Oregon coach Mario Cristobal got a strong sense for what Penei Sewell was about the first time he interacted with the offensive lineman, at the 2017 All-Poly camp in Sandy, Utah, just outside Salt Lake City.
Already one of the top recruits in the country, coach after coach was fawning over the 16-year-old behemoth, hoping to lure the prized prospect to join their programs. Having little doubt about the physical skill set, Cristobal took a different approach, opting to test Sewell’s mental makeup at the event.
“They had stations where every college had an opportunity to work with certain players,” Cristobal said. “You had to wait in line, right, as they came to your station. All we do is we sit there and watch how all the teams are trying to butter up Penei and tell him how great he was, and I’m sitting there with our GA and saying, ‘When he gets to our station, we’re going to grind him and we’re going to find out if he’s the type of guy that we’re looking for to be like that franchise player for us.’
“He got to our station and we went at him,” Cristobal continued. “We threw the kitchen sink at him and we demanded tempo and we demanded technique, physicality, and he absolutely crushed it and was undoubtedly — immediately rose to the top of the board as the most important player of the 2018 class.”
It was a strong first impression, but hardly the last.
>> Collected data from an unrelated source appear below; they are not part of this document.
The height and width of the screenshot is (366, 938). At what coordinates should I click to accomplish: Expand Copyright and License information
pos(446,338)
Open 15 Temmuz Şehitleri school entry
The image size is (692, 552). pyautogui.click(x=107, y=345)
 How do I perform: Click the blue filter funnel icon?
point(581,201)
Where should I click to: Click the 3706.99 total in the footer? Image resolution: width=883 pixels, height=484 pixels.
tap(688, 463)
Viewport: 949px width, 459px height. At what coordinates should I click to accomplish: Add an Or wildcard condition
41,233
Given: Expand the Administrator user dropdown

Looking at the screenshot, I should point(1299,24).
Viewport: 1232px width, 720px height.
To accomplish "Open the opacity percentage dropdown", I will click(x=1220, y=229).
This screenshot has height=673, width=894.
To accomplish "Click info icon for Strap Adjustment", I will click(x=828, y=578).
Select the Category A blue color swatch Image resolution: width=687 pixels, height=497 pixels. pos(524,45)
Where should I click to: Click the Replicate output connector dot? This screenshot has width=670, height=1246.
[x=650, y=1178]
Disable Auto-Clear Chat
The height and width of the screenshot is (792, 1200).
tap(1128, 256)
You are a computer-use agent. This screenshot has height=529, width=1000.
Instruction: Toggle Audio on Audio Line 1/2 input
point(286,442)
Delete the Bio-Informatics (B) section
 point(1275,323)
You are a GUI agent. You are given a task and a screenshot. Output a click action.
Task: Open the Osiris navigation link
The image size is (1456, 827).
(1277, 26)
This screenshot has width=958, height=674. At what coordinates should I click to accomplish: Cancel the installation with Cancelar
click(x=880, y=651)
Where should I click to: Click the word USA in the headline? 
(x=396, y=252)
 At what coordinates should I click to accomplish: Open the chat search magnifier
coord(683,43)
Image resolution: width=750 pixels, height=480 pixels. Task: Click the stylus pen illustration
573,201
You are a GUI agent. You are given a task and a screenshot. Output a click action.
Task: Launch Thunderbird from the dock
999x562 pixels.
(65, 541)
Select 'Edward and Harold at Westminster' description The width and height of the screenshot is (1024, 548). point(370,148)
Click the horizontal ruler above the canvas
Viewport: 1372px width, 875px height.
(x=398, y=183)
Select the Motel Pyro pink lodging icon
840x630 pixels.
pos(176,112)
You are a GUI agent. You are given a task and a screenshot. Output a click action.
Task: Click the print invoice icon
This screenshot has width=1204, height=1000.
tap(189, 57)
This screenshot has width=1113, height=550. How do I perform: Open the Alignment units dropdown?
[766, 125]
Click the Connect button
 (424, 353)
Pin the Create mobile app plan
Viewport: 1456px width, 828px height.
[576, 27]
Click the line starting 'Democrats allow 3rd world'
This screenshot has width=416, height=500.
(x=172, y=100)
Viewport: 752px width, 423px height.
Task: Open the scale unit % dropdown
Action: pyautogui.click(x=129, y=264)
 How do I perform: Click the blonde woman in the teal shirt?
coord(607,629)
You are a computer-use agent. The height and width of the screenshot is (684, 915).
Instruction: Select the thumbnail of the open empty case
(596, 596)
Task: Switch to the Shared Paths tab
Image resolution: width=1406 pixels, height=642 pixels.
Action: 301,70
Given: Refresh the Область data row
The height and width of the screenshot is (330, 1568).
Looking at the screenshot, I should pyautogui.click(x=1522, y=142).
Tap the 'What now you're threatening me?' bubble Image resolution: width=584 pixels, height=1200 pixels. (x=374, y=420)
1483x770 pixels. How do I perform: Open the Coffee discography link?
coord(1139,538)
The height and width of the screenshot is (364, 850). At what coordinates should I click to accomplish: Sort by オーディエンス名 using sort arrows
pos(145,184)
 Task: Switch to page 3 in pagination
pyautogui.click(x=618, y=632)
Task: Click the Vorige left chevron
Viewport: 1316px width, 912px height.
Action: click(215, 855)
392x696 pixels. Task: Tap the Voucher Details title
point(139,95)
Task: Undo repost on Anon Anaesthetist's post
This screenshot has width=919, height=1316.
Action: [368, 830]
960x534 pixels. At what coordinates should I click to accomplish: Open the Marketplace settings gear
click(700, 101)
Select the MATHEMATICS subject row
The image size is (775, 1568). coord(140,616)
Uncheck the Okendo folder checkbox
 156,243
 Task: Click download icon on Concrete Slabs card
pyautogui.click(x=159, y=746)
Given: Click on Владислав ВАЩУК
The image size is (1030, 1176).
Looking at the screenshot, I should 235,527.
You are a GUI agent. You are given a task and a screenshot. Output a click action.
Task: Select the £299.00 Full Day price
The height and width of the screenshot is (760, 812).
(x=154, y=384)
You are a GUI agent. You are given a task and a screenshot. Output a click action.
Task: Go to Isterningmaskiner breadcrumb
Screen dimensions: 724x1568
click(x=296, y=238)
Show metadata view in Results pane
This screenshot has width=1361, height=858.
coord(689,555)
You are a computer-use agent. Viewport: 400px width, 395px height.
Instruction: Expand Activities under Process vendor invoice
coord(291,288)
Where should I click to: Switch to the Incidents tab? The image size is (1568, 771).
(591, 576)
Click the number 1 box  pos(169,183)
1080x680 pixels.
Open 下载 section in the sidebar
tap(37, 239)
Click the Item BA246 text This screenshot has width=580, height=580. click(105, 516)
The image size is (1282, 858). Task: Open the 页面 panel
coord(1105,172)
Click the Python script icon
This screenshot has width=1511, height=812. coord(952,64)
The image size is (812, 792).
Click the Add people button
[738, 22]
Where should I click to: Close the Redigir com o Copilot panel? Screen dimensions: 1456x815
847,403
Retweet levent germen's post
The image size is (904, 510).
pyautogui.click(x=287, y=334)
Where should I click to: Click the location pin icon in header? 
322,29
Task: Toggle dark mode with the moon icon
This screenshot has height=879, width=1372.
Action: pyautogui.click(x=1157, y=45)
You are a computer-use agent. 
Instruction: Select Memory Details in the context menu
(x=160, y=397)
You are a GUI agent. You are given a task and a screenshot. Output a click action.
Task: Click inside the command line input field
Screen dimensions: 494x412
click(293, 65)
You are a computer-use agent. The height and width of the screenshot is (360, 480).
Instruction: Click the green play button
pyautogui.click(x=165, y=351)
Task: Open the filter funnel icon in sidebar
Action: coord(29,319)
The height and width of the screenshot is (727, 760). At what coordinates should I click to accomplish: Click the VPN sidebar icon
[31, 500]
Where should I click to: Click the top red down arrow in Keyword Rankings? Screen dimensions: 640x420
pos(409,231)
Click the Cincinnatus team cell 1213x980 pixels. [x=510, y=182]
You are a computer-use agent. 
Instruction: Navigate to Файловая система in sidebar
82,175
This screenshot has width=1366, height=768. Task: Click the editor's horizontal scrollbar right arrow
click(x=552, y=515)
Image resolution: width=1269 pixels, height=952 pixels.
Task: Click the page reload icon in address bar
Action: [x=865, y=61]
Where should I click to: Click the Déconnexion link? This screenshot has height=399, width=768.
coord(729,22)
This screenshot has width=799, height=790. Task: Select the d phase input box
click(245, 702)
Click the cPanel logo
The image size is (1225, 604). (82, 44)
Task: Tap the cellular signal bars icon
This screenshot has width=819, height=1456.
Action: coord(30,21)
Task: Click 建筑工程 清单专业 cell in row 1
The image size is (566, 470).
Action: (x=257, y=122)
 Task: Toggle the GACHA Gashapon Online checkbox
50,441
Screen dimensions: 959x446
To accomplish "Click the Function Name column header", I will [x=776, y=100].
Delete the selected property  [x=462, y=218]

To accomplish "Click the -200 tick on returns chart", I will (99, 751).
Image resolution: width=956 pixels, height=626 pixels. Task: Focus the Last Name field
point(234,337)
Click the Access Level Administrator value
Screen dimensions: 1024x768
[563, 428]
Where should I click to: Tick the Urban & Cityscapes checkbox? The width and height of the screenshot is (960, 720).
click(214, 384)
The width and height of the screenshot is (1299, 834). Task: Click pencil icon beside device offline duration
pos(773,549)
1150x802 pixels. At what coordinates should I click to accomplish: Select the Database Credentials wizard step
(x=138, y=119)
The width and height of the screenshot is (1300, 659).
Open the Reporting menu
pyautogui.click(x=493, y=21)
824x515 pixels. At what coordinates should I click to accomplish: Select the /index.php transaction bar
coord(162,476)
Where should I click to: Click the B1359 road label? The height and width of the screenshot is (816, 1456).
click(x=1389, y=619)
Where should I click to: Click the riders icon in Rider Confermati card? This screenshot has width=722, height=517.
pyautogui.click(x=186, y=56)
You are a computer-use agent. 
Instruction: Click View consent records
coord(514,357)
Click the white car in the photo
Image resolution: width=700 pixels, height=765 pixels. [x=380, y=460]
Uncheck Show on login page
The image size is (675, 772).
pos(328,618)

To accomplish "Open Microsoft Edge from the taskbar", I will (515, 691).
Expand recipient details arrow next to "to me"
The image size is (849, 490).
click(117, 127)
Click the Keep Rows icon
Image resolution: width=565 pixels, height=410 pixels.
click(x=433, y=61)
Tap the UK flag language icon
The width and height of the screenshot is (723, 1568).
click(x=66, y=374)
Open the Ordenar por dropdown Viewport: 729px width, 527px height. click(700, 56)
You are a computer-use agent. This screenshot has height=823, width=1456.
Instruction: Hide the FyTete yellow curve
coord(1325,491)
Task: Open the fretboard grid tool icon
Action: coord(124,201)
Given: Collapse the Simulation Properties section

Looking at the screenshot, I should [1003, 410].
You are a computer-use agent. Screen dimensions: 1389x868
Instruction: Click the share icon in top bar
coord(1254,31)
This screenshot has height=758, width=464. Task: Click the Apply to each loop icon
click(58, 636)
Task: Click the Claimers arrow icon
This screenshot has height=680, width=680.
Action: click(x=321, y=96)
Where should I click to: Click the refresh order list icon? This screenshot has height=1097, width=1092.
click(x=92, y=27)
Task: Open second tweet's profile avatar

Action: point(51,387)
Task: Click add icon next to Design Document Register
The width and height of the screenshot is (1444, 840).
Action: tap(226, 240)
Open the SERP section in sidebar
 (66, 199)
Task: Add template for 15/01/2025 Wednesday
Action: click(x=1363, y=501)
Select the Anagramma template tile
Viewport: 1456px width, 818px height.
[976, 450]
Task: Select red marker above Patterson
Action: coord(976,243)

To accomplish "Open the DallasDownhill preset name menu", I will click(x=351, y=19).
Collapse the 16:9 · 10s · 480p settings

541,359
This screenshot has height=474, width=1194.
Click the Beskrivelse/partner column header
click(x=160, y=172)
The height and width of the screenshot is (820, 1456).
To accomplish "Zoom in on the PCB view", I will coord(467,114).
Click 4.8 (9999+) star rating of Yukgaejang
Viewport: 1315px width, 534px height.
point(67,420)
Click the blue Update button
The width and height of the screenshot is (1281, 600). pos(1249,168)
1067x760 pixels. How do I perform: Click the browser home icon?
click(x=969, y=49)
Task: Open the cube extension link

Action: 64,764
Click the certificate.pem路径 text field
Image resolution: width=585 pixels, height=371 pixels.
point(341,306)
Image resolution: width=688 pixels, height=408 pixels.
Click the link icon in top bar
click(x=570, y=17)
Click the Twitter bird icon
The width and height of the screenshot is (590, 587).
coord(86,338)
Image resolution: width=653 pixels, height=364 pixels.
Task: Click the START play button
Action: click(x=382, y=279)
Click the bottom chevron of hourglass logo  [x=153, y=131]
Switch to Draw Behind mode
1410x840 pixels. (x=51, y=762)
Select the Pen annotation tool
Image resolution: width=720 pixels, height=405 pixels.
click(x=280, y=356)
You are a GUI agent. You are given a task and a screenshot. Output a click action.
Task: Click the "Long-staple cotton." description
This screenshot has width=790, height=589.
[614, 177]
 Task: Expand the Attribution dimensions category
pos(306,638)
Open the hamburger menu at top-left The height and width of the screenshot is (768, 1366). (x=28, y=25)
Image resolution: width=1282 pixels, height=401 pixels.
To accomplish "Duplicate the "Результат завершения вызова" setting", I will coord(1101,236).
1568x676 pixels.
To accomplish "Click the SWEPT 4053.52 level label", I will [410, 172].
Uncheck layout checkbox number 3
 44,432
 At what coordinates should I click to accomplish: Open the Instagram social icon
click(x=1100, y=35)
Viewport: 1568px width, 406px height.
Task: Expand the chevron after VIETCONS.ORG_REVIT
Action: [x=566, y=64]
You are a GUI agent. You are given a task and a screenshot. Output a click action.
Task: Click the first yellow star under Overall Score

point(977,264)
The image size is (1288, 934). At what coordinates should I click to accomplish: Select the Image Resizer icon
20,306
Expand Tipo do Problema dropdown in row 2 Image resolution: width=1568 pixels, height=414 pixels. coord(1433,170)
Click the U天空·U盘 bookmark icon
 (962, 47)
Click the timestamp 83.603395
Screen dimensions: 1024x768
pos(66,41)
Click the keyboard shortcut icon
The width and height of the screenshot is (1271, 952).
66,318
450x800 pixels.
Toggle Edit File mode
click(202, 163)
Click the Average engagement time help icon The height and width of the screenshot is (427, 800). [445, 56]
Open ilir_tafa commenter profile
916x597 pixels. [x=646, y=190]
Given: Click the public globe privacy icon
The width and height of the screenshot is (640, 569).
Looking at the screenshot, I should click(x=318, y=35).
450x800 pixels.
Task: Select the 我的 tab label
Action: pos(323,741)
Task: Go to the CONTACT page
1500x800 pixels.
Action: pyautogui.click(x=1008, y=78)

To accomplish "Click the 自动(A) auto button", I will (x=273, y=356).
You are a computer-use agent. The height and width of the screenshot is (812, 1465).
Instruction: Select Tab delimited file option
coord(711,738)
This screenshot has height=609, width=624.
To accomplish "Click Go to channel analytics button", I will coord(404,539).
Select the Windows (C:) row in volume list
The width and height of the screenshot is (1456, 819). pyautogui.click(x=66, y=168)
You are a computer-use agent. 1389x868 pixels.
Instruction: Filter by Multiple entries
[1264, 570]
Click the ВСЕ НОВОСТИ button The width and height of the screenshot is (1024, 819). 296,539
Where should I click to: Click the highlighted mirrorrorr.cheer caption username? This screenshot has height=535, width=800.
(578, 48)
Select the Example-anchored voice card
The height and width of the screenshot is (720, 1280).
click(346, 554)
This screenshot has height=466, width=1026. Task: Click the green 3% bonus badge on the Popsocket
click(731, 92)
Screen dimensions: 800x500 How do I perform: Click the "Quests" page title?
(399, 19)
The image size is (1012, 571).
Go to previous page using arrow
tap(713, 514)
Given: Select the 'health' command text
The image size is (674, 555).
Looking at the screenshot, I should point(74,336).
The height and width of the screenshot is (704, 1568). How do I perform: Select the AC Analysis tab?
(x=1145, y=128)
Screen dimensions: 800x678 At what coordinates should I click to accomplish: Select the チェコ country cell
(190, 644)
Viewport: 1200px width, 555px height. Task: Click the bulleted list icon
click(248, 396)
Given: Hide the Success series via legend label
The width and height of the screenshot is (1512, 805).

A year later, Sewell defied the odds, earning the team’s starting left tackle job as a true freshman, a feat all the more impressive when you consider he wasn’t able to enroll early and participate in the school’s spring program.
Still, it only took a short time that summer for the Ducks coaching staff and players to realize Sewell wasn’t a normal freshman. After a handful of practices, fifth-year senior Shane Lemieux, now with the New York Giants, was telling Cristobal he wanted to play next to Sewell.
“We knew we had something special on our hands and the best part about it is that he refused to be outworked, and it showed in the way he earned the position,” Cristobal said. “… Well I mean, it wasn’t hard, man. He was launching guys off the field and into the back of the end zone.”
You have to remember, before he went into coaching, Cristobal was a first-team, All-conference offensive lineman on the dominant Miami teams in the late 1980’s and early 90’s. He’s spent plenty of time around elite talent and yet he doesn’t hesitate to label Sewell as generational and unlike any player he’s ever seen.
Of course it’s not just the talent. It’s that, combined with intrinsic drive and the rigorous practice demands at Oregon, which have Cristobal believing Sewell will make an equally quick impact at the next level. The coach quickly dismissed pre-draft chatter that Sewell’s maturity could be a hinderance.
“Those were the same scouts that doubted Justin Herbert last year and he turned out as rookie of the year,” Cristobal said. “We shoot straight here at Oregon. We have a very structured disciplined and regimented program. And so when someone leaves here, a product from the University of Oregon, from our football program, they know what it takes.”
Herbert’s first-year success came playing under Anthony Lynn, who will serve as Detroit’s offensive coordinator this season. Crisobal, not surprising, is thrilled with the connection.
As for Sewell’s impending switch to right tackle, and the challenges that may present for the rookie-to-be, Cristobal shared some practice anecdotes about how Sewell effectively ran a route and caught a pass and even lined up at center one day, passing the test with flying colors after effectively reading the defense and perfectly executing a snap.
“He will impress you right away with his ability to adapt and make a transition,” Cristobal said.